*Exercise passage*:
------------------------------------------------------------
According to a new Zillow Home Loans analysis, monthly mortgage payments have grown less expensive than rent prices in 22 of the 50 largest U.S. metros. Recent dips in mortgage rates, which have fallen to the lowest level since early 2023, have significantly reduced monthly payments.
According to the latest Primary Mortgage Market Survey (PMMS) from Freddie Mac, the 30-year fixed-rate mortgage (FRM) dropped last week to its lowest level since February 2023, coming in at 6.20%.
According to Zillow, the average U.S. home value currently stands at $361,282, up 2.9% year-over-year.
“This analysis shows homeownership may be more within reach than most renters think,” said Zillow Home Loans Senior Economist Orphe Divounguy. “Coming up with the down payment is still a huge barrier, but for those who can make it work, homeownership may come with lower monthly costs and the ability to build long-term wealth in the form of home equity—something you lose out on as a renter. With mortgage rates dropping, it’s a great time to see how your affordability has changed and if it makes more sense to buy than rent.”
Targeting Affordable Regions
Zillow found that New Orleans, Chicago, and Pittsburgh offered the greatest savings when comparing the cost of rent to a mortgage payment, before taxes and insurance, and assuming a buyer can put 20% down. For those who can put together a down payment, buying a home in these cities may be the right move.
------------------------------------------------------------
*Input data*:
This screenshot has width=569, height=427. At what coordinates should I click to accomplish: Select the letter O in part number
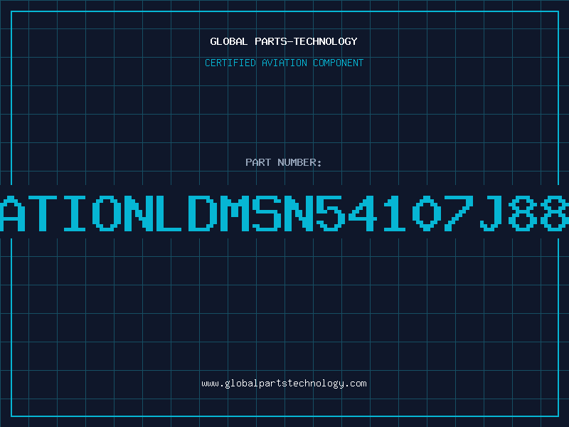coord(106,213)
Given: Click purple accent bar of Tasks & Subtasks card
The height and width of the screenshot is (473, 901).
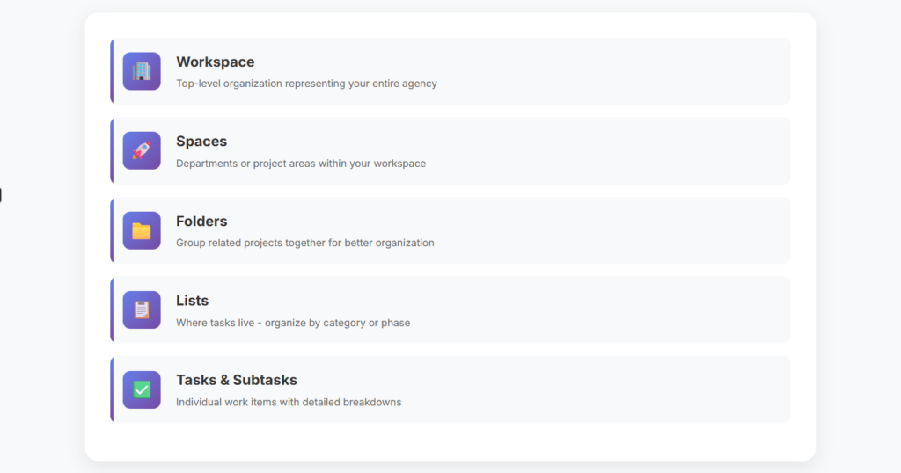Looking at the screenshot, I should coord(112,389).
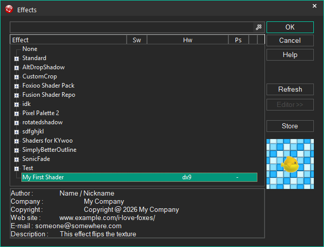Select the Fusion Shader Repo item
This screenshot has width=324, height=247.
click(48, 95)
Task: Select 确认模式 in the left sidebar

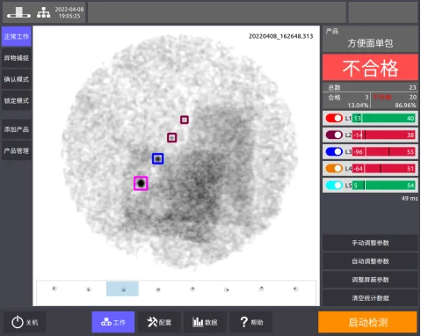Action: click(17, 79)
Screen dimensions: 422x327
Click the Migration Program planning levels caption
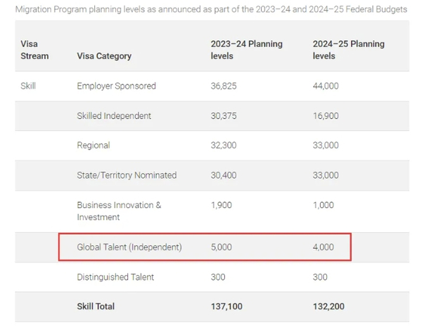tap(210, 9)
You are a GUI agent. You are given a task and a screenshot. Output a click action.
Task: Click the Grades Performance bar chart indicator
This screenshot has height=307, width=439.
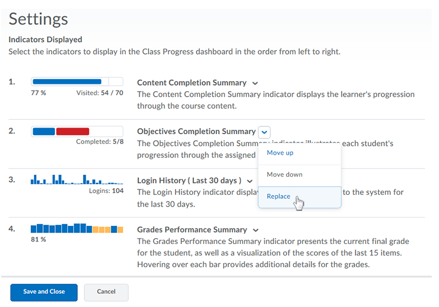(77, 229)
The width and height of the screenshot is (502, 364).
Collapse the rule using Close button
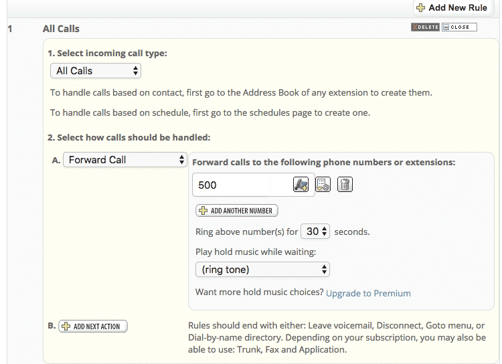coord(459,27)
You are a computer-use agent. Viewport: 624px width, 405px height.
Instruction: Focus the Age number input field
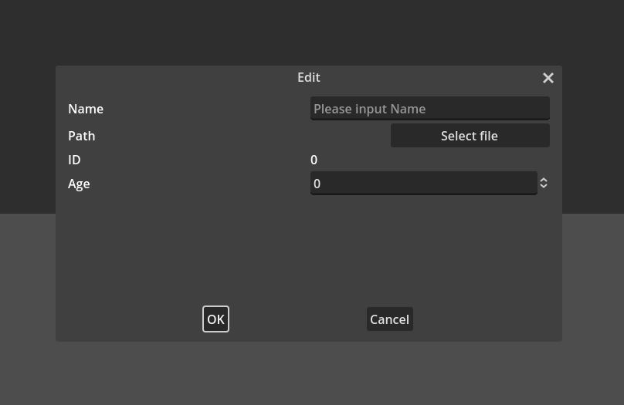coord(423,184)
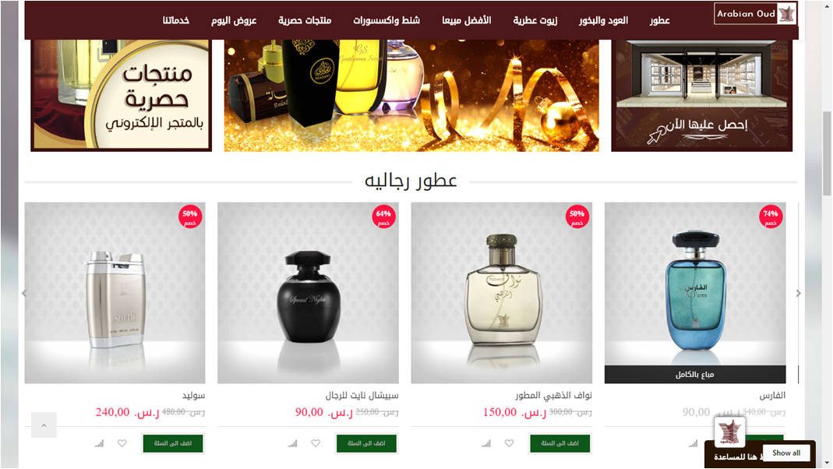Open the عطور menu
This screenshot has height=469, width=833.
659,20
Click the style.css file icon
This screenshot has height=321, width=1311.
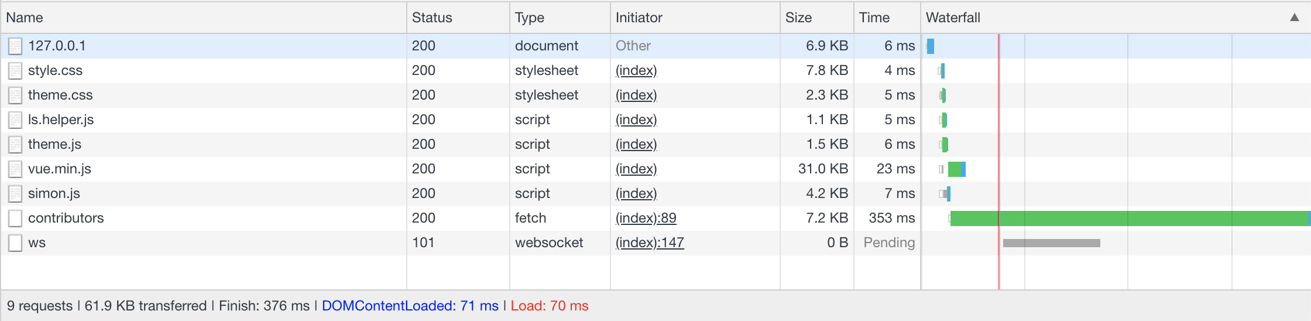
------------------------------------------------------------
*What is being asked*: In the passage on mortgage payments and rent, which three cities offered the greatest savings when the cost of rent was compared with a mortgage payment?

*Task answer*: New Orleans, Chicago, and Pittsburgh.